Methods: Using human umbilical vein cell line (HuVEC), we individually knocked down each CCM protein with shRNA. We then applied a label-free differential protein expression analysis using multidimensional liquid chromatography/tandem mass spectrometry (2D-LC-MS/MS) to examine the expressed proteomic profile for each knockdown cell-line (CCM1, CCM2, and CCM3) as well as two control cell lines; mock shRNA and wild type cell-lines. Differentially expressed proteins were identified (ANOVA; p<0.05, and p<0.01). Principle component analysis (PCA) and cluster analysis were used to analyze identified proteins.

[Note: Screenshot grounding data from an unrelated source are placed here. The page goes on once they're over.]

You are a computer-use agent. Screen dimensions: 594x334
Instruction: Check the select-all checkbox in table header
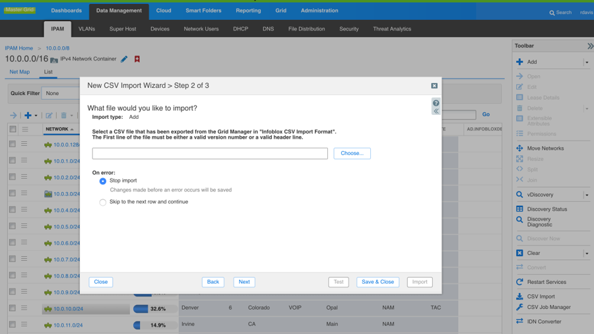(13, 129)
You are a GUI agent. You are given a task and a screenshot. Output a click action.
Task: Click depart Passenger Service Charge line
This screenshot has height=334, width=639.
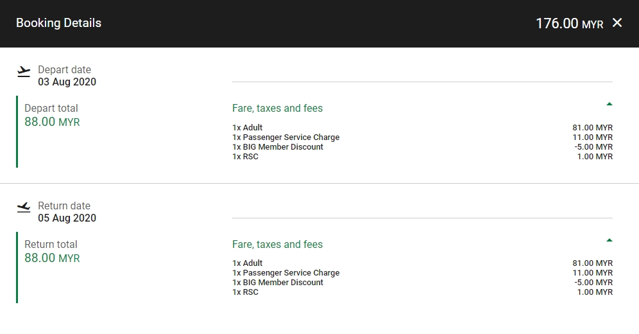285,137
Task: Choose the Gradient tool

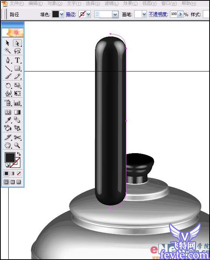Action: (x=17, y=112)
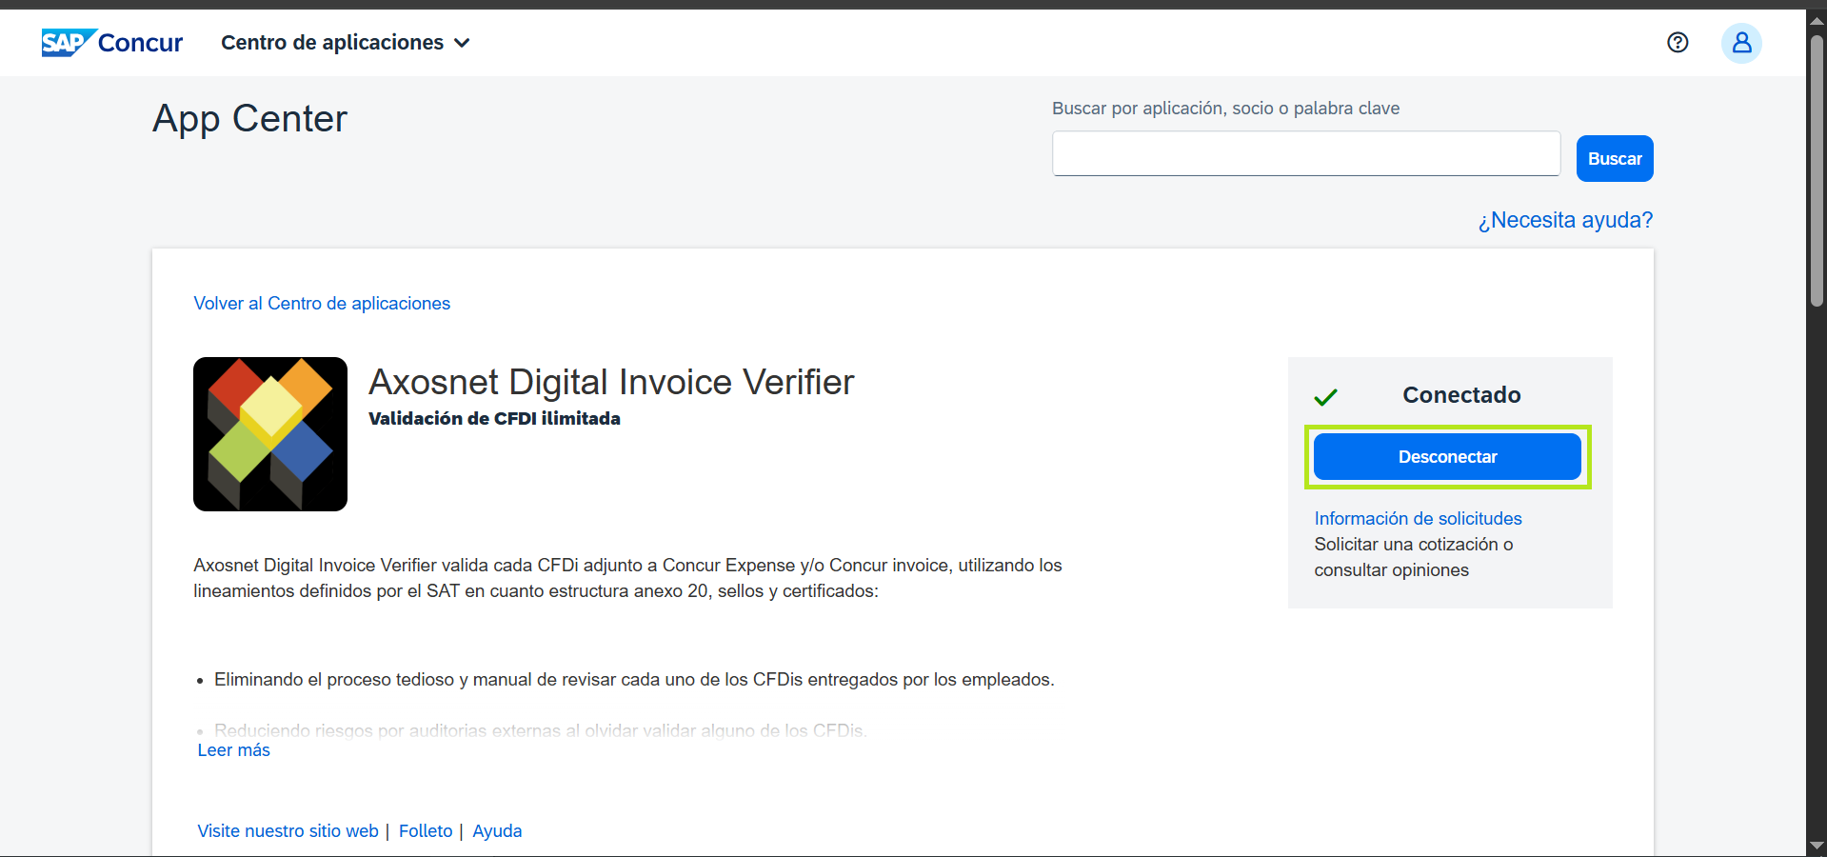Open the help question mark icon
The width and height of the screenshot is (1827, 857).
pos(1678,43)
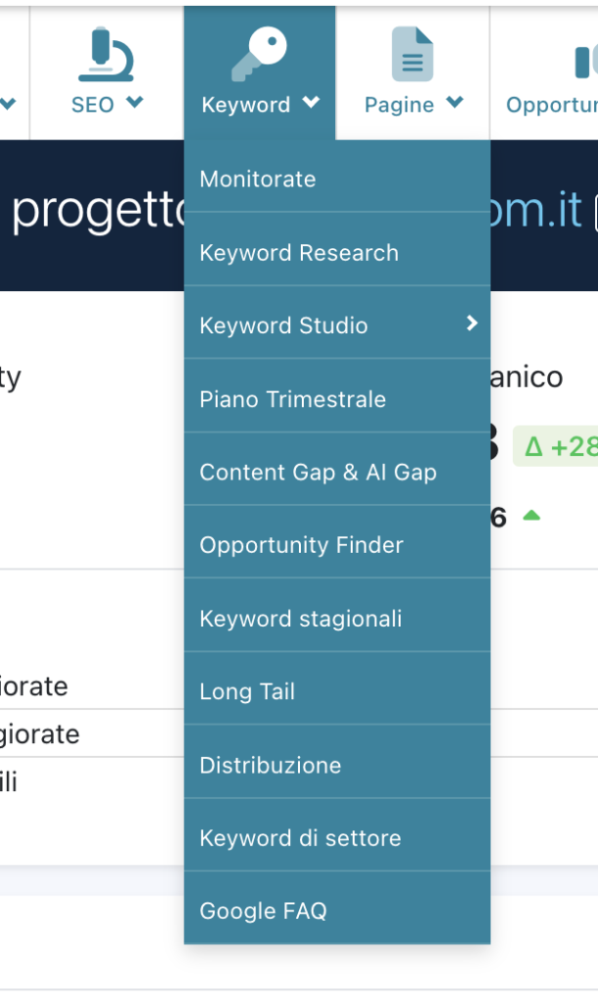Image resolution: width=598 pixels, height=1004 pixels.
Task: Open the Monitorate menu entry
Action: (x=258, y=179)
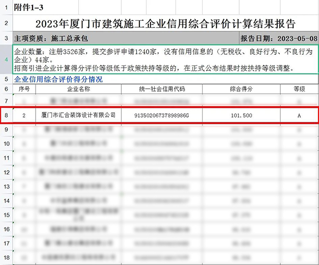
Task: Click credit code 91350206737898986G cell
Action: (161, 115)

Results: 290 and 192 proteins (at p<0.05 and p<0.01, respectively) were found to be differentially expressed amongst the five cell-lines. Similar to the mouse cell line analysis, PCA and cluster analysis results demonstrate the effects of individual CCM knockdown and a unique proteomic profile for each cell line. Cytoskeletal proteins, similar to the mouse system, are among the most affected proteins by CCM gene knockdown.
Conclusions: Proteomic analysis suggests that cytoskeletal development is disrupted by CCM knockdown and further analysis of cellular signaling in cytoskeletal development may provide the key to treat CCM condition.